For other games that came before it, it’s much more fundamental. Super Mario doesn’t play right with the Toodles arrangement.

As @PAS.Timothy said, he doesn’t have the code to the firmware, and he tells me Toodles says it’s pretty much static.

I’m not saying it’s already a feature. I shown where there is a actually 3 TG-16 Modes, 3 NES Modes, and a suggestion that there is an alternate Xbox Prime mode. Unless @Toodles speaks from his own experience, there is no way to know if there is a hidden YBA/ BAR switch, or to know how hard it would be to add it.

The NES has no fighting games, but it can use the MC Cthulhu with the right adapter. So there is precedence for stuff made for non-fighting games in mind. A lot of pre N64 games work fine wiht a joystick, usually bettter. It’s not just fighting games.

I don’t want to put a burden on @Toodles ’s time or sense of perfection, but all the other systems seem to fall in line well with the standard. There’s 2 Playstation Standards, but he went with the one used by Capcom in PS2 games.

( Depending on how easy and how much room is left on the chip, the Ascii arrangement can be used with other games better.

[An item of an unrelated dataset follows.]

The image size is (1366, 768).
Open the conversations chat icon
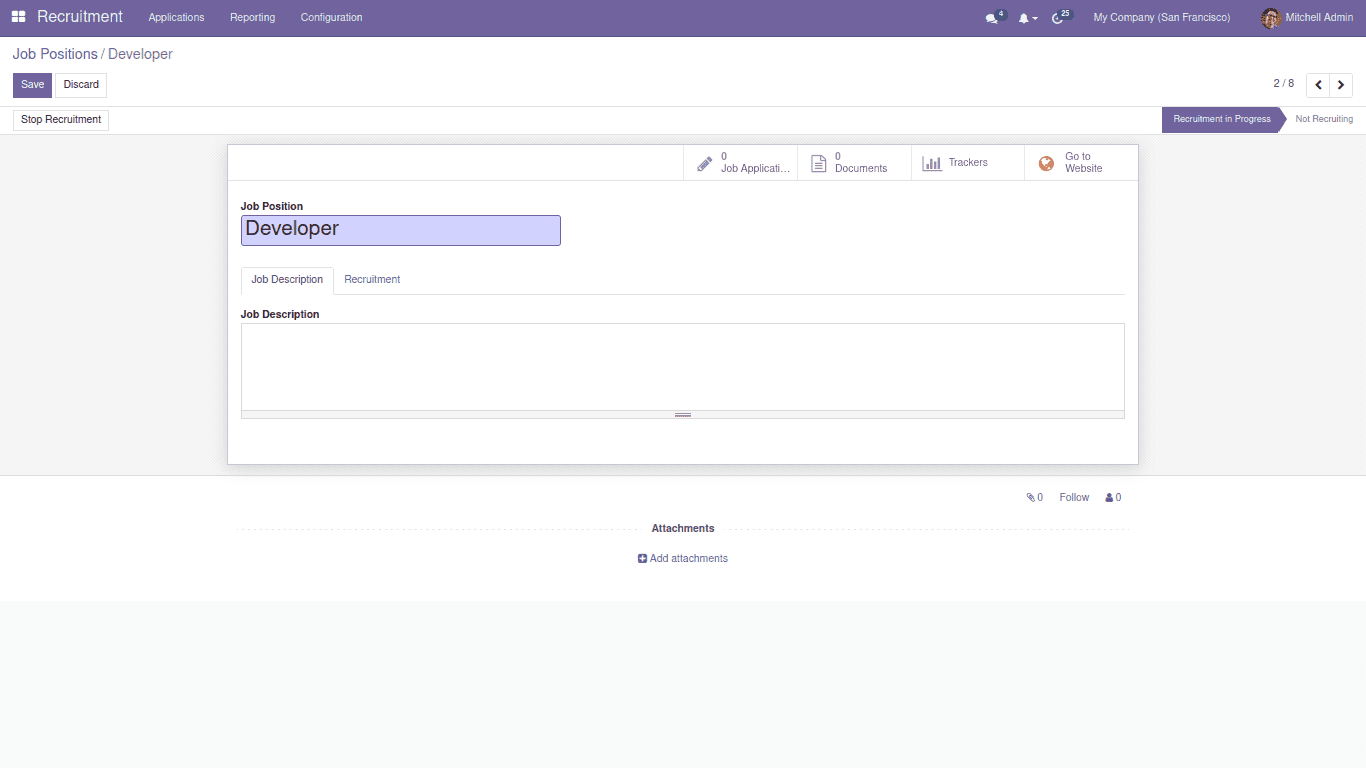(x=991, y=18)
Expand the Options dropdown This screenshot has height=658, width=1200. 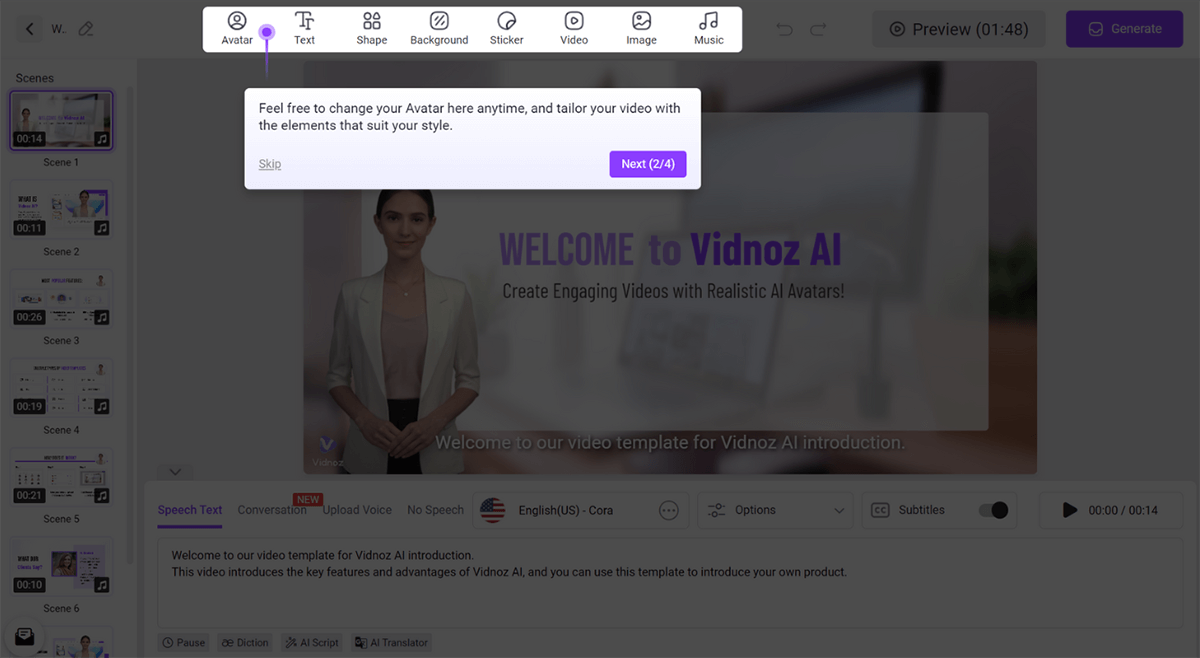[776, 510]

I think It’s not as dire a need because the 2 main buttons are on the same horizontal plane, the X and O, and most games work well with the XO setup for 2 mains. That’s mainly for games where the concept of left and right are important in the shoulder buttons.)

Xbox Prime makes sense from a Duke point of view. I assume the Game Cube works in the way it does in Capcom Vs SNK 2 by default.

Going forward, and this is a Brook Universal adapter problem, Xbox 360 apes the PS2 view. So does Xbox One. So does PS3 and PS4.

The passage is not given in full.